Rzecznik prasowy Zakładu Wojciech Andrusiewicz podał, że z obliczeń wynika iż maksymalnie o emeryturę może wystąpić 331 tys. 300 osób - o 24 proc. więcej, niż zwykle w IV kwartale. Standardowo wpływa prawie 1,4 mln wniosków, z czego 167 tys. składanych po raz pierwszy - podał.
Spośród 43 oddziałów ZUS najwięcej dodatkowych wniosków emerytalnych potencjalnie może wpłynąć do oddziału w Jaśle (34 proc.), Radomiu i Nowym Sączu (po 32 proc.) powyżej 30 proc. normalnego napływu wniosków spodziewanych jest również w oddziałach w Płocku, Opolu, Biłgoraju, Tomaszowie Mazowieckim, Rzeszowie i Białymstoku.
Najniższy odsetek dodatkowych wniosków może trafić do oddziałów ZUS Warszawa I (15 proc. ponad normalny wpływ), Zabrzu (16 proc. więcej), Chorzowie i Krakowie (po 17 proc. więcej).

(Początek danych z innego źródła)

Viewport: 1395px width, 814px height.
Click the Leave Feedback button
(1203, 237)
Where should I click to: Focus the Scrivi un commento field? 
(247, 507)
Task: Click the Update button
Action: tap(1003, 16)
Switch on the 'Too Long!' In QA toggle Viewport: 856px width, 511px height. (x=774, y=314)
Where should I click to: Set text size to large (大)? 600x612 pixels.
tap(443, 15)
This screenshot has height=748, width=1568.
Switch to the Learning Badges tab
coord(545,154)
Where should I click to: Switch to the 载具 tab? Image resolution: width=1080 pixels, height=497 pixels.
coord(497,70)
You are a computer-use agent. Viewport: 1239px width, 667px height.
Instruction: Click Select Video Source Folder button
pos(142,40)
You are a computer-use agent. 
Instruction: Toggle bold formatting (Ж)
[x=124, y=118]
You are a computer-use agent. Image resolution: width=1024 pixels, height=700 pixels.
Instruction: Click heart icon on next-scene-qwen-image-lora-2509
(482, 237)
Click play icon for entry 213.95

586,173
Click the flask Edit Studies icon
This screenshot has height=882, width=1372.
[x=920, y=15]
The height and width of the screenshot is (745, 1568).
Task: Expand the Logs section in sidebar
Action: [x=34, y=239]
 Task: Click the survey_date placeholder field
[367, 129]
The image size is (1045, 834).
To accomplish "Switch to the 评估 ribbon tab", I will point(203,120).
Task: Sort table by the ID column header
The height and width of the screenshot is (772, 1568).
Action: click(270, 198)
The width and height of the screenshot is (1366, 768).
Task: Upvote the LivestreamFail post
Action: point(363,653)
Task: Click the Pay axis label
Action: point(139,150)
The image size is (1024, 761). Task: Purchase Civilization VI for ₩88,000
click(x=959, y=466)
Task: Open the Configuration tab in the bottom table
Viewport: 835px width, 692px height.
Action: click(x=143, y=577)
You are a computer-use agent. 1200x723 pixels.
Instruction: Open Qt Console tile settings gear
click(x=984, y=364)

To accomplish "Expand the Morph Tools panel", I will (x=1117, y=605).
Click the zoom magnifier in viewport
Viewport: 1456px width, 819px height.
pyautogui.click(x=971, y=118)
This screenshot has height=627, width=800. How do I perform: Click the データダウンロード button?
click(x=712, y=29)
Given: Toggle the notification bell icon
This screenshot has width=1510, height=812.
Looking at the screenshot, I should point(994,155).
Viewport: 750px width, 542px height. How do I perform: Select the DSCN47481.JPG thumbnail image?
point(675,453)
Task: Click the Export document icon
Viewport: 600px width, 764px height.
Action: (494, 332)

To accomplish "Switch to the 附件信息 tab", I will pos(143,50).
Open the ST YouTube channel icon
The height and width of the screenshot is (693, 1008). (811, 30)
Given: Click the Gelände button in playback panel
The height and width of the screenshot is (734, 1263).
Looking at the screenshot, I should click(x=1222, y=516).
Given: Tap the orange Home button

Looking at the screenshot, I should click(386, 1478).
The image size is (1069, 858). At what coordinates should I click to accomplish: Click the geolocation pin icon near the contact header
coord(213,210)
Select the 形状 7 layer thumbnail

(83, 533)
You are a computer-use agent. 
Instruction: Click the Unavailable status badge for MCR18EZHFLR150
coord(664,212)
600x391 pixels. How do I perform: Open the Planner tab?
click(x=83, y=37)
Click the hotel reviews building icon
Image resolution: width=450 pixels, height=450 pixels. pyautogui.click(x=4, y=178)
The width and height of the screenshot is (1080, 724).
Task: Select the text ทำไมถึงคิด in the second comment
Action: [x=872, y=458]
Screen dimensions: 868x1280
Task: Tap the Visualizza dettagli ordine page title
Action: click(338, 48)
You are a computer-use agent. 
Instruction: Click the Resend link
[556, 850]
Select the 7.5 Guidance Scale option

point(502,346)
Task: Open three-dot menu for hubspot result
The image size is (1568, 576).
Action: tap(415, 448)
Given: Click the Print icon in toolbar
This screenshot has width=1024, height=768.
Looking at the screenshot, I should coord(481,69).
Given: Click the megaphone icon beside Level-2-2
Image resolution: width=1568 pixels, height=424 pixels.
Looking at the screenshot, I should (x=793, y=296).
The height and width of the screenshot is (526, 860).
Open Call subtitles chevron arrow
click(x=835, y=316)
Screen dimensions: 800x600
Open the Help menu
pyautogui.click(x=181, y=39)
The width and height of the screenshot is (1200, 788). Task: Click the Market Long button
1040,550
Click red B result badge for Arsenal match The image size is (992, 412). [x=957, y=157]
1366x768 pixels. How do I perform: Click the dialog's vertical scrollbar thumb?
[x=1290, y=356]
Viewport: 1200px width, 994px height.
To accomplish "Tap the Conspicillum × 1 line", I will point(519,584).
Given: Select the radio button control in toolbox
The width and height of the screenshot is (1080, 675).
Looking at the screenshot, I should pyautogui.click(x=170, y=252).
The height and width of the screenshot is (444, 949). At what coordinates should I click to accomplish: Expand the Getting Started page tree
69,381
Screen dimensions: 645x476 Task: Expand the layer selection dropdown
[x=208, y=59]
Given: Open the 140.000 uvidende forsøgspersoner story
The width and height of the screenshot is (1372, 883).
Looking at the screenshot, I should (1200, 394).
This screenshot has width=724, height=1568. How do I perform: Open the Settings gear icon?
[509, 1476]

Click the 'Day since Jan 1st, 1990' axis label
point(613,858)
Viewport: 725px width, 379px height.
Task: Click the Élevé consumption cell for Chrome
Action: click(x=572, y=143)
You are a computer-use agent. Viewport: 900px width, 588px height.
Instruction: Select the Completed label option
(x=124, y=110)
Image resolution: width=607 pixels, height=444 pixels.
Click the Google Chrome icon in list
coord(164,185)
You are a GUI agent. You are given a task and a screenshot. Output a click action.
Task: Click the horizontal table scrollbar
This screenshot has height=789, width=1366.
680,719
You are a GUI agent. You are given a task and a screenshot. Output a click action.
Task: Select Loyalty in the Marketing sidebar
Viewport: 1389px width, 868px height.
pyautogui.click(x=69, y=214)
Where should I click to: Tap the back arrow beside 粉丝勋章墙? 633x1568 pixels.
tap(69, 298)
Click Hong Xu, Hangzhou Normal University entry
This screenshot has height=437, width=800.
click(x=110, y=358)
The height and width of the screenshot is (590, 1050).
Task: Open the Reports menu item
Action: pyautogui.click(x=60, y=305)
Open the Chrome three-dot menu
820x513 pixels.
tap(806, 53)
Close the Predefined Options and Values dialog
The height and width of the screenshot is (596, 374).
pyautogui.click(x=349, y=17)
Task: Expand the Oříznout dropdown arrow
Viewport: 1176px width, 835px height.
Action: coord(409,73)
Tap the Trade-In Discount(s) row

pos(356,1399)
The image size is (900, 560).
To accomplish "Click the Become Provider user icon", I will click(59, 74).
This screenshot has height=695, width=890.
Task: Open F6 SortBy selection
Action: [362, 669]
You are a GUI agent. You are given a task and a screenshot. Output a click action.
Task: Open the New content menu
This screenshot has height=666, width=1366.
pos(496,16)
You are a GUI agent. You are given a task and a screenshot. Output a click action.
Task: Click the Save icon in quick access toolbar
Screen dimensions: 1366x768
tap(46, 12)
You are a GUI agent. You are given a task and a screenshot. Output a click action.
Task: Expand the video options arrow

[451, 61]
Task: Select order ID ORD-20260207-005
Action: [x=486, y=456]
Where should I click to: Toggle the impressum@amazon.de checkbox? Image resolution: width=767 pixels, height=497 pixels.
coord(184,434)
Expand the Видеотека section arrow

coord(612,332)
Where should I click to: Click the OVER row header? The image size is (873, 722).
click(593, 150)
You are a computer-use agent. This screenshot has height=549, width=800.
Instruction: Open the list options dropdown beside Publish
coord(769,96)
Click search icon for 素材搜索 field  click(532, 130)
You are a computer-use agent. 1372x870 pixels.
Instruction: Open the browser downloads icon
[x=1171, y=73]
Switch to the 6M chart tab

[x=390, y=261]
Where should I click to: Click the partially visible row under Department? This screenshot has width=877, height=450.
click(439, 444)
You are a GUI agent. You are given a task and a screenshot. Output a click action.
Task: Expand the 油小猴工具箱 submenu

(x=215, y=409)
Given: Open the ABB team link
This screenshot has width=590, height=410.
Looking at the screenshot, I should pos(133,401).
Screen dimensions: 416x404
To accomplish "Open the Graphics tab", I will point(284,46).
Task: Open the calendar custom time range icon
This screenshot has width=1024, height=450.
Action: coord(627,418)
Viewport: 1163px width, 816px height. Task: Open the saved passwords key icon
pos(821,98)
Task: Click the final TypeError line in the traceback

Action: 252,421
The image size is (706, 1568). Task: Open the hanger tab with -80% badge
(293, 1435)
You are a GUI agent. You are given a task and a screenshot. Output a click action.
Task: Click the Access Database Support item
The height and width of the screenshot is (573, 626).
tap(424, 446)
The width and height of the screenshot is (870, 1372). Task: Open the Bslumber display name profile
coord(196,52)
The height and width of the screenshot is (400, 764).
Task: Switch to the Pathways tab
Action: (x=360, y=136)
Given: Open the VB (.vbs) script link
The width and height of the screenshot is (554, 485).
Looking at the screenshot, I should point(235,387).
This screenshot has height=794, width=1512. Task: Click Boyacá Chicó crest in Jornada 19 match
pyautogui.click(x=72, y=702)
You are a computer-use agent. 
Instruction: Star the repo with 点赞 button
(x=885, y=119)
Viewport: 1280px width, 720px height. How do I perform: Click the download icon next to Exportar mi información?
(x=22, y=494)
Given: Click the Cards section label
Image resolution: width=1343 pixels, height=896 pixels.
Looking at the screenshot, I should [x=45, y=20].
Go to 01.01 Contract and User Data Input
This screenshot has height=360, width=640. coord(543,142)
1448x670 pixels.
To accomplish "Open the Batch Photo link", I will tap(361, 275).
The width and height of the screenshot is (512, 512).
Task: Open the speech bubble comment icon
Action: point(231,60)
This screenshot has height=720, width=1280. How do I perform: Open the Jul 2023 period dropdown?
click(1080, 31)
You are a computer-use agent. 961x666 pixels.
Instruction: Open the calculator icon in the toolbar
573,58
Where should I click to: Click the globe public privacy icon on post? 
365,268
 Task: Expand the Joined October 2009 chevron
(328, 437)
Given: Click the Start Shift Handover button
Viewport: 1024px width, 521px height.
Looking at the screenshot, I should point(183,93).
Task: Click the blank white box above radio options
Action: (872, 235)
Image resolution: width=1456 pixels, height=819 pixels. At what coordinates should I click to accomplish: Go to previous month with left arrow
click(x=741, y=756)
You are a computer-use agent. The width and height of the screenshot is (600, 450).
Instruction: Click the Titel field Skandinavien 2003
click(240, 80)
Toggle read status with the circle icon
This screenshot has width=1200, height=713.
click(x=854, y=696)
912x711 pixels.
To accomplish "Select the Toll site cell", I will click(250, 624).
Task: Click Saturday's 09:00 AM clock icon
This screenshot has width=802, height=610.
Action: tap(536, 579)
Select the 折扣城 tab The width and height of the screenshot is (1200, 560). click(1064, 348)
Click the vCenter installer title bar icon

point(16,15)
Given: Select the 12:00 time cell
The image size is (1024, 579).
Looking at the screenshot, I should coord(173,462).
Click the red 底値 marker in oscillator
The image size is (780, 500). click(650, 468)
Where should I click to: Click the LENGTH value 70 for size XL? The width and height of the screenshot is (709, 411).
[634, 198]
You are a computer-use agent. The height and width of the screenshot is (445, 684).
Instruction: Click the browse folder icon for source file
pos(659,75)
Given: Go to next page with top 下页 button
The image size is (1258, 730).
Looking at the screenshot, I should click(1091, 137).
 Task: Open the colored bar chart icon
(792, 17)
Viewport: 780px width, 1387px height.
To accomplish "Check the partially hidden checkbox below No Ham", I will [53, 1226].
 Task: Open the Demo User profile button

Do 20 proc. więcej niż normalny napływ może być też w oddziałach w Sosnowcu, Warszawa III i Rybniku.
Najwięcej nowych uprawnionych do emerytury w IV kwartale będzie w oddziale w Gdańsku (14.248 osób), Rzeszowie (11.850 osób) i Krakowie (11.560 osób). Powyżej 10 tys. osób jest też w oddziałach w Rybniku, Kielcach, Lublinie i Wrocławiu. Najmniejsza grupa osób uzyskujących prawo de emerytury w IV kwartale jest w Gorzowie Wielkopolskim (3.516 osób), Pile (3.576 osób) i Tarnowie (3.637 osób).
Rzecznik przypomniał, że są to obliczenia na podstawie danych ZUS. Przywrócenie niższego wieku emerytalnego nie oznacza obowiązku przechodzenia na emeryturę tylko uzyskanie praw emerytalnych. Ze statystyk Zakładu wynika, że z chwilą uzyskania prawa do emerytury występuje o jej przyznanie ok. 82 proc. uprawnionych.